I feel sad he has no close friends,but he says it doesn't bother him.

FruitbatAuntie · 03/12/2013 22:55

I could have written your post word for word, OP. My DS1 had exactly the same scenario as your DS (boy from same nursery becoming the popular one and encouraging the other kids to be horrible to my DS - same with the ability/vocabulary too).

DS was an only child until he went into Y2 and got on well with other kids outside of school, but would regularly get upset that he had no friends at school. School were useless to be honest and made it sound like it was DS's fault for not trying to join in - the kids wouldn't let him as the ringleader told them not to play with DS!

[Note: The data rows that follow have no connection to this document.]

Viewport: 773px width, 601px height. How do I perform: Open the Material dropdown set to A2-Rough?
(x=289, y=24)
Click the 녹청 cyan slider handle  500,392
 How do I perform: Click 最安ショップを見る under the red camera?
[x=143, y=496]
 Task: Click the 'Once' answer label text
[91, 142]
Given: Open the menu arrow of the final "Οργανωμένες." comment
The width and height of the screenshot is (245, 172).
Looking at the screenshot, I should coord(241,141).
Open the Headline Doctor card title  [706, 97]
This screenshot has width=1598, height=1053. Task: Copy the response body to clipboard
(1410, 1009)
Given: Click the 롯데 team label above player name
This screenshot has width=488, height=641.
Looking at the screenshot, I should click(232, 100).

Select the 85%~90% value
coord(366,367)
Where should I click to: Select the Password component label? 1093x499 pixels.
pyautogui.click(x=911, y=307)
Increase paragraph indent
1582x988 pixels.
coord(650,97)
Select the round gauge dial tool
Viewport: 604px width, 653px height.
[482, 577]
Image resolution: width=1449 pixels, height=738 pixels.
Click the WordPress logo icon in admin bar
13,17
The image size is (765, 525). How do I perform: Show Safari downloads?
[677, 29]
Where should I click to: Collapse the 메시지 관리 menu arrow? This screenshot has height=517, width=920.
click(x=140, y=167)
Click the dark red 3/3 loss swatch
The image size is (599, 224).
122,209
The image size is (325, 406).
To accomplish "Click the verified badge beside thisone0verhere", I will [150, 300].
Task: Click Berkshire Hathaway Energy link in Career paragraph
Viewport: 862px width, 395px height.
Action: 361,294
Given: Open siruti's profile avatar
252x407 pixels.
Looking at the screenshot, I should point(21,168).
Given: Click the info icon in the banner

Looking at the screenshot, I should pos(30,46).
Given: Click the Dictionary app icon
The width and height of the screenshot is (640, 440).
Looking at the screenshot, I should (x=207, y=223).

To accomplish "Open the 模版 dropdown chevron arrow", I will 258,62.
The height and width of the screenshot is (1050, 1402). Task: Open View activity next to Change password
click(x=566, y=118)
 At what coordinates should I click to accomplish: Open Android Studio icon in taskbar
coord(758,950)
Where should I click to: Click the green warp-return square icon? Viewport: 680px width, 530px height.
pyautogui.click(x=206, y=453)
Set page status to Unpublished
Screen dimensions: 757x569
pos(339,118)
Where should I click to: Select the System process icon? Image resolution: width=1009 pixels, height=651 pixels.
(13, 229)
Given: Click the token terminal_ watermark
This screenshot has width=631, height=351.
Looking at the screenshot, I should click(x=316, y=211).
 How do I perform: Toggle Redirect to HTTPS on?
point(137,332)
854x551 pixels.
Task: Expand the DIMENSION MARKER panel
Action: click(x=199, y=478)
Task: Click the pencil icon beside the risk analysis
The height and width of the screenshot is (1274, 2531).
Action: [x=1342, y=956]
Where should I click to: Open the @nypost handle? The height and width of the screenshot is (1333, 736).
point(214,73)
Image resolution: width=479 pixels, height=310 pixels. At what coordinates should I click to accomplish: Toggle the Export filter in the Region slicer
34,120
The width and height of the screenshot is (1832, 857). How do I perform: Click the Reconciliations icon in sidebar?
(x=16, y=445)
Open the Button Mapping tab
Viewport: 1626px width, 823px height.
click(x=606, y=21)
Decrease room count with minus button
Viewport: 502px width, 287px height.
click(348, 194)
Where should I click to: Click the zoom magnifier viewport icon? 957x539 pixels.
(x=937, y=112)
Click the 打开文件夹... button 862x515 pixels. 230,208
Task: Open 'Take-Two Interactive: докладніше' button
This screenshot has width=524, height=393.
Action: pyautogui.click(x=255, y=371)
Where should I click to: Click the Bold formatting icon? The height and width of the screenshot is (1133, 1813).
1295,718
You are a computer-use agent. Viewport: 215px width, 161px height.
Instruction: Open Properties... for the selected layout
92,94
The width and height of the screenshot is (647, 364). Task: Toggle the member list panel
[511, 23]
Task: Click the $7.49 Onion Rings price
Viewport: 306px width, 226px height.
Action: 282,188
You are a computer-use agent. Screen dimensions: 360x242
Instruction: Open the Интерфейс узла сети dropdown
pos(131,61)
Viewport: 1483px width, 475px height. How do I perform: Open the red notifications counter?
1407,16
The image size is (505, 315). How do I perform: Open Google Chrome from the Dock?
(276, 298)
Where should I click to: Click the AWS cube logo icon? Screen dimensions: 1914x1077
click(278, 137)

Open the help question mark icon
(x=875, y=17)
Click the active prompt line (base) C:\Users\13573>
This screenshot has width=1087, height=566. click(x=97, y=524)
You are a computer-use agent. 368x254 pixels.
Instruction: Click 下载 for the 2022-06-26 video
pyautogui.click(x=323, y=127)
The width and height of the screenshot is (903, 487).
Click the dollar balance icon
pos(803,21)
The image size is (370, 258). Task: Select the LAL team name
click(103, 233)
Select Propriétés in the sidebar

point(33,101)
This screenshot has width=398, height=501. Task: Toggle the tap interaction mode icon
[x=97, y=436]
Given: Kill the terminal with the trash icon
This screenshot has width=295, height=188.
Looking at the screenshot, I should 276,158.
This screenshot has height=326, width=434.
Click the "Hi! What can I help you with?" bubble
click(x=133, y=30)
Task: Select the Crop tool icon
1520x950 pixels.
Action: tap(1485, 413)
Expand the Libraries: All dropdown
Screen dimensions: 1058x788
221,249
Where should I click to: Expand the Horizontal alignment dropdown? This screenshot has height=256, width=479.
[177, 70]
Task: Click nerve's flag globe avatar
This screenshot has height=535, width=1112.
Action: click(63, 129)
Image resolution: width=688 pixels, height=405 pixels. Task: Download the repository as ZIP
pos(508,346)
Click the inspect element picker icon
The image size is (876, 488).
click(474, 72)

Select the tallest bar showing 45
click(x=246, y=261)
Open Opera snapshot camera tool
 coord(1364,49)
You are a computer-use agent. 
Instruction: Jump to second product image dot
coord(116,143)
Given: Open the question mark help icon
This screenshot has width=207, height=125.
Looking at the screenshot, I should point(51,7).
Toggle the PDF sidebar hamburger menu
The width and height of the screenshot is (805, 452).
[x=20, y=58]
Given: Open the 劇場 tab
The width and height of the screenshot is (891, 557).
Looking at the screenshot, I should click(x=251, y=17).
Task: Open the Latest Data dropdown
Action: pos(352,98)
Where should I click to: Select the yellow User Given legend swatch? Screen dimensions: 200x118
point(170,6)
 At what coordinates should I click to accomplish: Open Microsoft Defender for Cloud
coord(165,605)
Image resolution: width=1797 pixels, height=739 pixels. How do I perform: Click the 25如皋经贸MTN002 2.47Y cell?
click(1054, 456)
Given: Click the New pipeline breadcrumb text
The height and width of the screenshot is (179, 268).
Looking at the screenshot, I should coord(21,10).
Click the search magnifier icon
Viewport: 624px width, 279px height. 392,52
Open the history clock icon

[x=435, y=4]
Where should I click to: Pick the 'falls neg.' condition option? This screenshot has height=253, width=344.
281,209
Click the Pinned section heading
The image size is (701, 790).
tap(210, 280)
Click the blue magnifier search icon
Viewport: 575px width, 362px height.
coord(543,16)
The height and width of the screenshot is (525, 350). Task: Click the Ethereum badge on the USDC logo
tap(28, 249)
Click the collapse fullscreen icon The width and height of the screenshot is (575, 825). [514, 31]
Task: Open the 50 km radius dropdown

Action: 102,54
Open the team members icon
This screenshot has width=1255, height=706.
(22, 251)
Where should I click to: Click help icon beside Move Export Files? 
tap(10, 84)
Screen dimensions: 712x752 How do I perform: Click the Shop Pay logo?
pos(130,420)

He is now in Y3 and over the last year or so has become very close to another boy in his class. As soon as he mentioned that this boy had played with him nicely one day, I grabbed his mother in the playground and invited him over to play the next day and it went from there really. DS is so relieved that he has found someone on his wavelength - both are very able and articulate and would rather sit and chat about science and Dr. Who than run around playing games with the louder kids.

Are there any boys who you feel your DS may get on with if they played one on one? If so I would suggest inviting them over or out somewhere. Kids lose the bravado and tendency to be horrible just to fit in once you get them on their own.